Peu après les élections parlementaires, les députés de l’opposition ont lancé un appel au ministre de l’éducation nationale pour qu’il introduise dans les programmes de l’enseignement des visites obligatoires des camps de concentration. Ils entendaient ainsi réagir au rejet de l’autre de plus en plus présent plus particulièrement parmi les jeunes. L’opposition en voulait pour preuve les résultats des élections permettant au parti extrémiste Naše Slovensko de Marian Kotleba de siéger au parlement. Le ministre Plavčan a apprécié cette initiative de l’opposition. Il a déclaré : « Nous avons tous l’obligation d’expliquer patiemment à nos jeunes ce qui est juste et correct, et ce qui est injuste et mauvais. »
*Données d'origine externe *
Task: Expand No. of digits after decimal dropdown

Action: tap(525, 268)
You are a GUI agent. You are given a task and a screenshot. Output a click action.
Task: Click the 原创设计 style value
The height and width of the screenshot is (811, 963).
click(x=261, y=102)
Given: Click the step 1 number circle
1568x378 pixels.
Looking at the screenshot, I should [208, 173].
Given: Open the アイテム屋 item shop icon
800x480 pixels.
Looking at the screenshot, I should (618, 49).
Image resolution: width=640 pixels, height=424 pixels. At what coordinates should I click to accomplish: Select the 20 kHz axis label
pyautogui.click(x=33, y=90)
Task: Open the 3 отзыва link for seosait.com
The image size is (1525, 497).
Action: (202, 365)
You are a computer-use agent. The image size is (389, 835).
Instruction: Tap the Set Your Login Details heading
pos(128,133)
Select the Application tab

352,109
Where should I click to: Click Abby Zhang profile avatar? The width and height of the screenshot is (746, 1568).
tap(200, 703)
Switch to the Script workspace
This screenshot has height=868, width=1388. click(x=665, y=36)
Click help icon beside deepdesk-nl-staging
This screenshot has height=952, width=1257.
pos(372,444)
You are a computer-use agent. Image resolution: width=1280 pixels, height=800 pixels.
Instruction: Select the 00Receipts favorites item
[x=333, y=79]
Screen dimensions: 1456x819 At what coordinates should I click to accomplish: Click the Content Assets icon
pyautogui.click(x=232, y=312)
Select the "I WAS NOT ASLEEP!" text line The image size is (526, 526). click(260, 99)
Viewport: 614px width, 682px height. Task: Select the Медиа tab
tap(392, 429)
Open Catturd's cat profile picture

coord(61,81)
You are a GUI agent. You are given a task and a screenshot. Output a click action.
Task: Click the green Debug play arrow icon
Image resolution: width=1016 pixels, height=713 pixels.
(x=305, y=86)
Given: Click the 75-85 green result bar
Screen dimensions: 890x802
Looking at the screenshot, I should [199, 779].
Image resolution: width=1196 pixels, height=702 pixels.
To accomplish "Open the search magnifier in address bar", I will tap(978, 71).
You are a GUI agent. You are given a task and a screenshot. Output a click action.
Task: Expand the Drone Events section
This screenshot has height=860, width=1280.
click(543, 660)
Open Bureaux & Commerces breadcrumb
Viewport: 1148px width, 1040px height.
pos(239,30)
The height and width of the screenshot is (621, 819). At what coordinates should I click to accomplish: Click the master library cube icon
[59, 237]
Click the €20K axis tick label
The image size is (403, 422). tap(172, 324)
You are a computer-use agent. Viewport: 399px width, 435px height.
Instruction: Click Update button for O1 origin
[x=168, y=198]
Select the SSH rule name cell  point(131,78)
Le ministère recommande aux écoles de visiter les camps de concentration d’Auschwitz ou de Terezin. En Slovaquie, ils devraient se rendre au Musée de l’holocauste à Sered, au Musée de la culture juive à Bratislava et au Monument de l’holocauste rom à Dubnica Nad Váhom. Le ministère recommande également de se rendre dans des villes où la population juive ou rom a subi la violence et les représailles nazies. Marek Fejek, pédagogue spécialisé en prévention de l’extrémisme, accueille avec satisfaction cette initiative du ministère. Le plus important selon lui, c’est d’expliquer aux étudiants ce qu’ils y vont voir avant l’excursion. « Les jeunes peuvent réagir différemment, certains sont plus forts, d’autres peuvent s’écrouler. Il faut les prévenir, mais c’est une initiative plus positive que négative. »
Le secteur de l’enseignement recommande aussi de se consacrer plus au thème de l’holocauste et d’organiser des débats et tables-rondes.